非常時でも継続運転が可能な浄水場の実現へ
2017年8月25日、国立研究開発法人新エネルギー・産業技術総合開発機構(以下、NEDO)は、国立大学法人東北大学(以下、東北大学)と株式会社前川製作所(以下、前川製作所)が、NEDO事業において、「電力・水素複合エネルギー貯蔵システム」(以下、同システム)を新たに考案・開発し、仙台市茂庭浄水場で実証運転を開始したと発表した。
同システムは、水素貯蔵システムと電力貯蔵装置を組み合わせて、通常時の再生可能エネルギーの有効利用と非常用電源としての機能を併せ持ち、災害時に停電が発生しても安定して継続運転が可能な次世代の浄水場の実現を目指す。
「電力・水素複合エネルギー貯蔵システム」の概要
同システムは、大容量化や小型化に優れた水電解装置・燃料電池・水素貯蔵システムと、耐久性、即応性、高効率性に優れた電気二重層キャパシタ等の電力貯蔵装置を組み合わせ、仙台市茂庭浄水場の20kW太陽光パネルを用いた実証システムだ。
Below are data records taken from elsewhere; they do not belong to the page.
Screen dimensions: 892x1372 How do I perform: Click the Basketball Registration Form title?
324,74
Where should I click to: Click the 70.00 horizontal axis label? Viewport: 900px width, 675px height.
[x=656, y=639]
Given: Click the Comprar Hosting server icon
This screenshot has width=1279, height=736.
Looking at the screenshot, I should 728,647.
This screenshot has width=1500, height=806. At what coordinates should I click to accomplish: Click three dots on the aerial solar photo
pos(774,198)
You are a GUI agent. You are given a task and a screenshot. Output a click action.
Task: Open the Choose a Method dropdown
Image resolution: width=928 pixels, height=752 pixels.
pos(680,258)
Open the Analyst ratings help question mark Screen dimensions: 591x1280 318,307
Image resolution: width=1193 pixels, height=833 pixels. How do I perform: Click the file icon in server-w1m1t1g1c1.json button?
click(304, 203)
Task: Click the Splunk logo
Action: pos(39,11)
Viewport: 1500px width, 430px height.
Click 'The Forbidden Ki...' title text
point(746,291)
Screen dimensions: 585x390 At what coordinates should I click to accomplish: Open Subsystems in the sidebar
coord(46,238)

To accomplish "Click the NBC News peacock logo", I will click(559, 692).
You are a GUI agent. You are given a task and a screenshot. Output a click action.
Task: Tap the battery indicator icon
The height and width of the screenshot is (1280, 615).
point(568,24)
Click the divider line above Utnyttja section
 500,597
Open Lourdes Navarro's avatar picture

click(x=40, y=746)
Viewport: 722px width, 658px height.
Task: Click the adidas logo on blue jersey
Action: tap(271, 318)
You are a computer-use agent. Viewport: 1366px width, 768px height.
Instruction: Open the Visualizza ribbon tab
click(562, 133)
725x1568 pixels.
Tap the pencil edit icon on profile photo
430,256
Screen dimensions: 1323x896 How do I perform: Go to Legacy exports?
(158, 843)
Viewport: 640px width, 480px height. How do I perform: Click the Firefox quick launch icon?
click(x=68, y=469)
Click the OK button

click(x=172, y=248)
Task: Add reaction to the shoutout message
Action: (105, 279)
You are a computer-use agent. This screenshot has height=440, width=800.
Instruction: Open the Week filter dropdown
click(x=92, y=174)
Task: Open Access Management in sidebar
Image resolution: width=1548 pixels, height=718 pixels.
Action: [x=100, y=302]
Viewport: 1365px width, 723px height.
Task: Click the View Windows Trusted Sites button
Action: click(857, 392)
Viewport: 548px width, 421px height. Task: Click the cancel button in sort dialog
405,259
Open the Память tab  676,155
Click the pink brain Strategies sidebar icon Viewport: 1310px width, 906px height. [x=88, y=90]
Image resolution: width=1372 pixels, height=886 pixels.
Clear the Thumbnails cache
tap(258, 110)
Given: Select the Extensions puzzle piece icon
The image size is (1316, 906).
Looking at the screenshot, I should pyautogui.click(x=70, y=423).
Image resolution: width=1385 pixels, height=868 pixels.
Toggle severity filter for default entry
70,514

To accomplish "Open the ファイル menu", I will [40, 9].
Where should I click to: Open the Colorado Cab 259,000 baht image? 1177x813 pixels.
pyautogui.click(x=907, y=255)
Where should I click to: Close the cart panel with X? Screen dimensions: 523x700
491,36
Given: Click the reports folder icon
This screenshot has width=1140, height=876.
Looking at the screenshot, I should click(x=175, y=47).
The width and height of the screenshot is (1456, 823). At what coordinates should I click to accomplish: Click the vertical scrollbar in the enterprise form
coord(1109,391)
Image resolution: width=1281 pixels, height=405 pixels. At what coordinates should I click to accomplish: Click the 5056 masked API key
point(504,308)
なお、電気二重層キャパシタとは、電気二重層という物理現象を利用した、優れた充放電サイクル特性(寿命)や急速充放電特性を有する蓄電デバイス(コンデンサ)だ。
同システムの主な特徴は、水素エネルギーを用いて、非常時に必要となる3日分のエネルギーを省スペースで貯蔵し、非常時(停電時)でも太陽光発電から水素を生成し、外部からの燃料調達無しでも運転を継続できることだ。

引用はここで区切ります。